I wrote something earlier today but it wasn't what I wanted to say.
I need to talk about my year. It's nearly the end of 2015 and time to reflect. It hit me the other day and I posted something on facebook. It was met with kind words of encouragement and I appreciated that. But the truth is, this year was hard.
There were a lot of really great moments. I met some wonderful people but there was a lot of change. And change, while inevitable for growth, is hard.
I started the year in the arms of My Fella. I knew then that it would be a good year and I knew he would be a part of it.
I felt that something was changing for me at work too but I wasn't sure what it was yet. I felt good about where I was, where my team was. I was proud of my store and while stressed, I thoroughly enjoyed the experiences I was having.
I wasn't enjoying the city I was in. I began to like being where My Fella was more. By February we were tossing the idea around of me moving in with him but I felt it was a long time coming.
It wasn't that long. By early Spring I was telling my boss that I might be moving. By early Summer, I was.
I've written about my move before but for some reason it's now becoming very....real. I don't regret my choices but I'm experiencing things I didn't expect to because of them.
I'm lonely. I miss my friends and having them near me. I miss my coworkers and the relationships we had. I miss the ongoing challenges of running a store and helping other people learn and grow. I miss being important, necessary, appreciated.

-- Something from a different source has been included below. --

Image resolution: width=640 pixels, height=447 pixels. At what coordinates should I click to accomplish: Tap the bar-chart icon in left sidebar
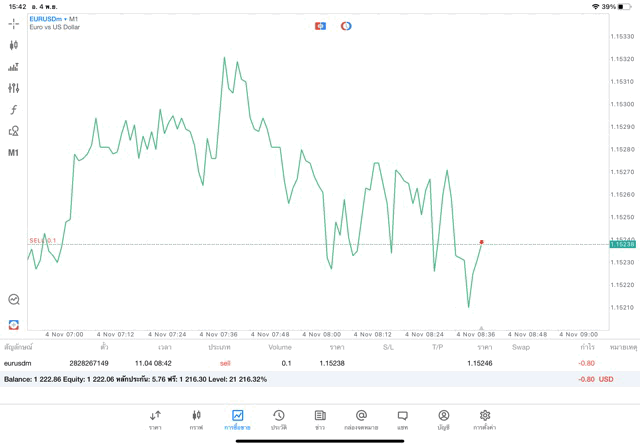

This summer was the first time I hadn't worked in eight years. I threw barbecues and a 4th of July party. I went to the Farmer's Market and explored this new city. I read books, I wrote, I learned how to be me again.
But now it's almost winter and I know who I am. I am someone being consumed by their feelings.
I am angry and sad and irritated and frustrated. I know that I will be ok again but that's not what I feel now. Logic doesn't fucking matter right now.
I keep thinking about all the things I've gone through. Sometimes just the last week, sometimes the last year, sometimes just the last hour. I can't stop thinking. It's part of this fucking bullshit mental illness, and it makes me mad. I hate this. I don't feel like myself and I so desperately don't want to be anyone else.
I went through a lot this year. I made some big changes in my life. BIG changes. I did things I honestly wasn't sure I'd ever do. Sometimes I can't believe it was me that did them.
I look in the mirror and think, "Who the hell is that?" I wonder where I went or who I will be next. I feel lost sometimes, unsure of what kind of person I am. Am I annoying? Do I come across as fake? Do people think I'm disgusting?
Again, logically I know I'm loved. I know how lucky I am to have friends and family to show me that. I don't want to wonder what others think of me but I do. Not because I would change necessarily, but because I can't stand the thought of someone not liking me. Logically, that's ridiculous. But, you know, fuck logic right now.
My mind is not the way I wish it was. I feel everything, think about everything so much.
My friend died the same day I started a new job and got a car. My emotions that day went up and down so quickly my stomach was in my throat. I think I'm still reeling. I never really decompressed from that. I didn't think I needed to because I'm "strong". Naively, I thought that because I'd suffered loss before that I would be fine. I'm fucking not fine. He shouldn't have died and left his lovely wife and his friends and....and me. I had only known him a few months but he was one of those people you feel you've always known and I miss seeing him.
Loss is never the same. Each period of grief or mourning needs to be acknowledged and experienced. I believe only then you can learn to live with it. You never get over it. Time doesn't heal it. It just makes it a little easier to live with. And living with it now, is not easy.
It reminds me of other losses I've experienced. I think about my mom all the time, even more this time of year and now she's even more in my thoughts. I think about Chrissy and her son, how he is experiencing yet another holiday without her.
I feel each sad note in every sad song and I'm not even listening for them. I feel every irritated car honk and hurried hand gesture of fellow drivers on the road. I feel tired. I think about my family and other families and anyone I might know that's been through a loss and I feel for them.
It's too much. It's overwhelming. I try to decompress or focus on other things and it helps for a little while until I feel guilty for feeling better. Guilty because I don't really feel like smiling or feeling better and I'm just doing it because enough time has passed and it's expected. Guilty because sometimes I don't feel like fighting against the consumption of my feelings. I feel like letting them win and just crying or screaming.
But I can't. Because I care what others think about me. Even though I know that my friends and family would be right there crying or screaming along with me, my mind won't let me let go. It's easier to just succumb to this crazy mental bullshit but I don't want to do that either.
It makes me feel very confused and that makes me frustrated because unfortunately, I really don't like it when I'm not in control of my own thoughts.
It makes me a little freaked out about what next year might bring. It makes me feel a little crazy. It makes me wonder what could possibly come next which only adds to the crazy.
I spent most of the year this way. It ebbed and flowed.
Looking back, I think I had more ups than downs and that's good. I know it is. Logically.